# What is your best convention experience?



## Simo (Jan 14, 2018)

I've been to a few cons, and each time, there was always something fun, and often unexpected that happened, and was really amazing.

So at Fur the More 2015, me and my housemate went, not in fursuits, but he wore this very nice vintage 1960s suit, and looked quite suave, had a bit of a flamboyant tie. And he had glasses, and in a way, looked a bit like Tim Gunn, from Project Runway.

So after a few drinks, we came upon this event in a conference room, quite by coincidence, where people had split up into groups of 6, and each group got to select from a common supply of materials, and had only a few hours to make the best fursuit or costume they could. This was amazing to see, how fast people were working, and how serious; so my friend went from table to table, and acted as if he was part of the event, saying things like, "I'm a little concerned about that tail", and somehow, it just worked perfectly, and not until the judging did anyone guess he wasn't part of the event, and everyone just laughed. It was great, Project Runway, furry version : )

~

Then, the next year, a furry friend we'd met who was going off to join the navy wanted to try on my latex pup suit, so I said sure, and that was funny! Was in our room, and nothing 'happened', beyond a bit of romping about. And we laughed a lot! But he seemed really, really happy, to have got the chance to see what it was like and felt like, which also made me happy, but no wild room orgies : P 

Yet

~

And, there's lots of things I might mention, but these were the ones that stood out, looking back. Wonder what this year will bring.
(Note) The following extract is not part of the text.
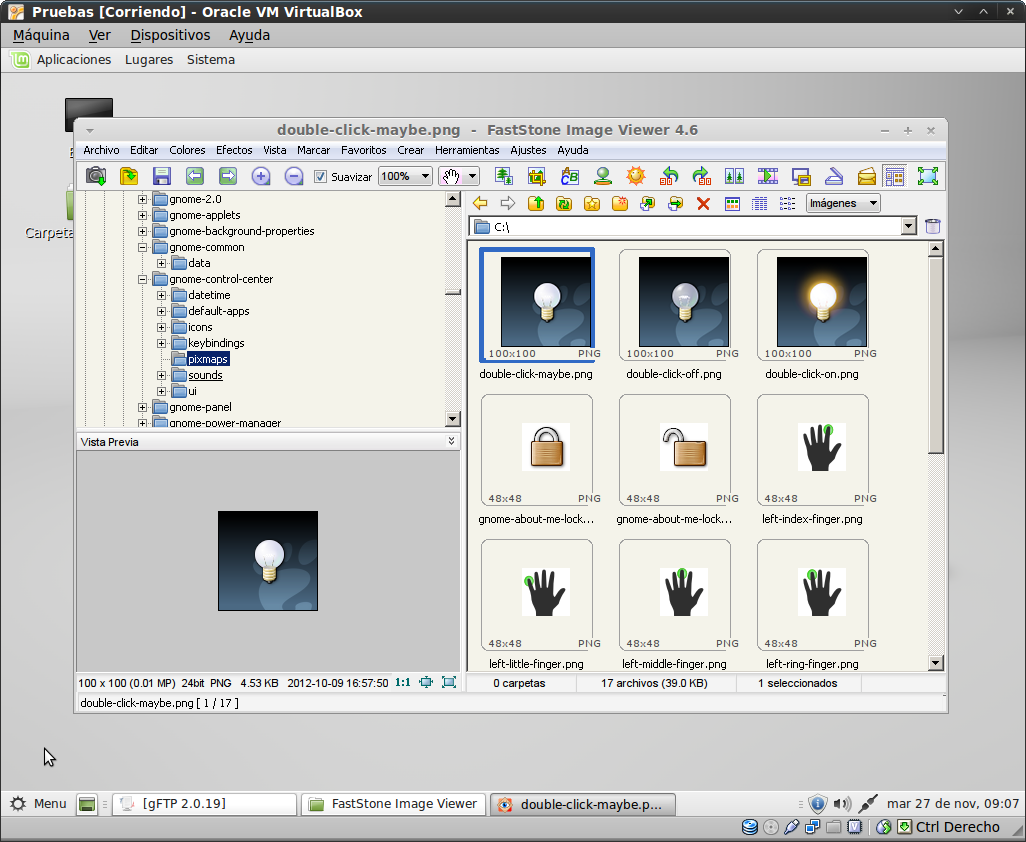Open the Herramientas menu

[466, 150]
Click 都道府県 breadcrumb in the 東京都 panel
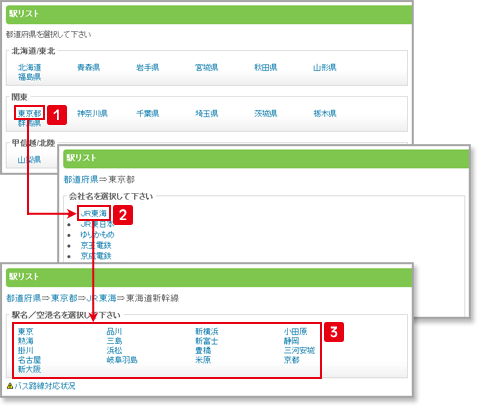The width and height of the screenshot is (500, 410). pyautogui.click(x=81, y=179)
So...talk about the fun times, you've had at cons, I'm hoping to have many more : )


----------



## Astus (Jan 15, 2018)

The most fun I've ever had at a con was at Anthrocon, just the act of being there since I'm not social at all and just people watched the whole time. There was I guess the time at a mad libs panel last year at AC where I thought my kidney had been busted since I was laughing so hard... but yeah :O


----------



## Stealtheart (Jan 23, 2018)

Simo said:


> a furry friend we'd met who was going off to join the navy



Everyone told me the Airforce was the "weird" branch but every furry I've meet has been Navy. (Myself included)


----------



## Stealtheart (Jan 23, 2018)

But back on topic, that sounds rad af Simo. 
Sadly I don't have a story to share. I've been only to ComicCon and I don't remember seeing any furs doing fur stuff.
I can't wait to go to a furcon though, they sound so fun.


----------



## Rystren (Jan 23, 2018)

I've only ever been to MFF once and I can't really zero in in one singular part to say best.


----------



## DashRaccoon (Jan 23, 2018)

I don't have any convention experience because I have not been to any yet 

Will be going to VancouFur 2018 this year, that'll be my first experience.
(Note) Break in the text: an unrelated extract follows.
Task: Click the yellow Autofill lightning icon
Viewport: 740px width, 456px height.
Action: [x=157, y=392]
And then maybe another con in the states later in summer


----------



## Rystren (Jan 23, 2018)

DashRaccoon said:


> I don't have any convention experience because I have not been to any yet
> 
> Will be going to VancouFur 2018 this year, that'll be my first experience.
> 
> And then maybe another con in the states later in summer


do it. its a lot of fun


----------



## DashRaccoon (Jan 23, 2018)

Rystren said:


> do it. its a lot of fun



Oh I will ^_^


----------



## Rystren (Jan 23, 2018)

DashRaccoon said:


> Oh I will ^_^


im currently looking at fitting in two this year (at least) if my schedule allows


----------



## DashRaccoon (Jan 23, 2018)

Rystren said:


> im currently looking at fitting in two this year (at least) if my schedule allows



I heard BLFC and FWA are pretty good.


----------



## Rystren (Jan 23, 2018)

DashRaccoon said:


> I heard BLFC and FWA are pretty good.


funny enough, i want to go to FWA cause it will be really close and i can see my brother, sister-IL, and niece.


----------



## EapingEagle (Mar 4, 2018)

I never been into a FurCon, but a crap ton of AnimeCons. Since it was my first time partial suiting at a con. So one of the most hilarious and weirdest thing that I never done was RPing with another furry.  It was very awkward for me to RP with someone else.


----------